Pipes

Glenn Norman
  1. Unix Shell Scripting
  2. Shell Basics
  3. Testing in bash
  4. Capturing User Input
  5. Scripting : Exercise 1
  6. Debugging
  7. Bourne/Bash/Korn Commands
  8. Shell Variables
  9. IO Redirection
  10. Pipes
  11. Operators, Wildcards and Expressions
  12. Flow Control
  13. Scripting : Exercise 2
  14. Shell Differences
  15. String Functions
  16. awk
  17. xargs
  18. Power Tools
  19. Exercise 3

Any number of commands can be pipelined together.

command1 | command2

The above command creates a pipe: the standard output of command1 is connected to the standard input of command2.

Any command that can accept Standard Input and produce Standard Output is called a filter command.

This is functionally identical to

command1 > /tmp/foo
command2 < /tmp/foo

except that no temporary file is created, and both commands can run at the same time.

Start a new script named pipes. Be sure to include the usual shebang.

Prompt the user for a user name, and capture that user name.

Check the file /etc/passwd to see if that user is present using grep.

Conditional “And:” &&

command1 && command2

Executes command1. Then, if it exited with a zero (true) exit status, executes command2.

Modify the pipes script to pipe the output of grep to wc -l.

Use && to echo a message back to the user if the user name they supplied is in the list.

Test the script with valid user names.

Conditional “Or:” ||

command1 || command2

Executes command1. Then, if it exited with a non-zero (false) exit status, executes command2.

Modify the pipes script to echo a message back to the user if the user name they supplied is NOT in the list.

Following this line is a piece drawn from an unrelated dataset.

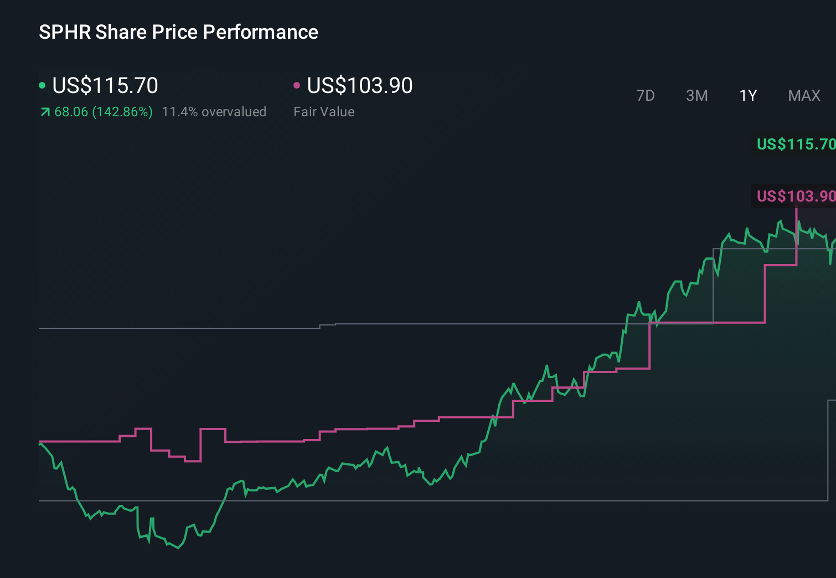Click the chart's lowest price point
Image resolution: width=836 pixels, height=578 pixels.
(x=177, y=549)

Test the script with invalid user names.

The tee Command

Need to “split up” Standard Output so you can send it to both Standard Output and a file? The tee command is for you.

cat /var/log/messages | tee newfile | less

Just pass stdout through tee, write it to the file of your choice, and send the same stdout to the next command. See intricate examples at

http://www.softpanorama.org/Tools/tee.shtml

or a brief discussion at

http://www.ss64.com/bash/

Try This:

Develop a command that first creates some output, pipes it to tee, which writes it to a file and also back to the terminal display.

Modify the pipes script to echo a message back to the user if the user name they supplied is NOT in the list, and also write an error to an error log, errors.log.

Debug Hint: Whenever you can, log everything, especially during development: failures, successes, and to any degree possible, variable values and executed actions.

The && and || conditionals make this much easier.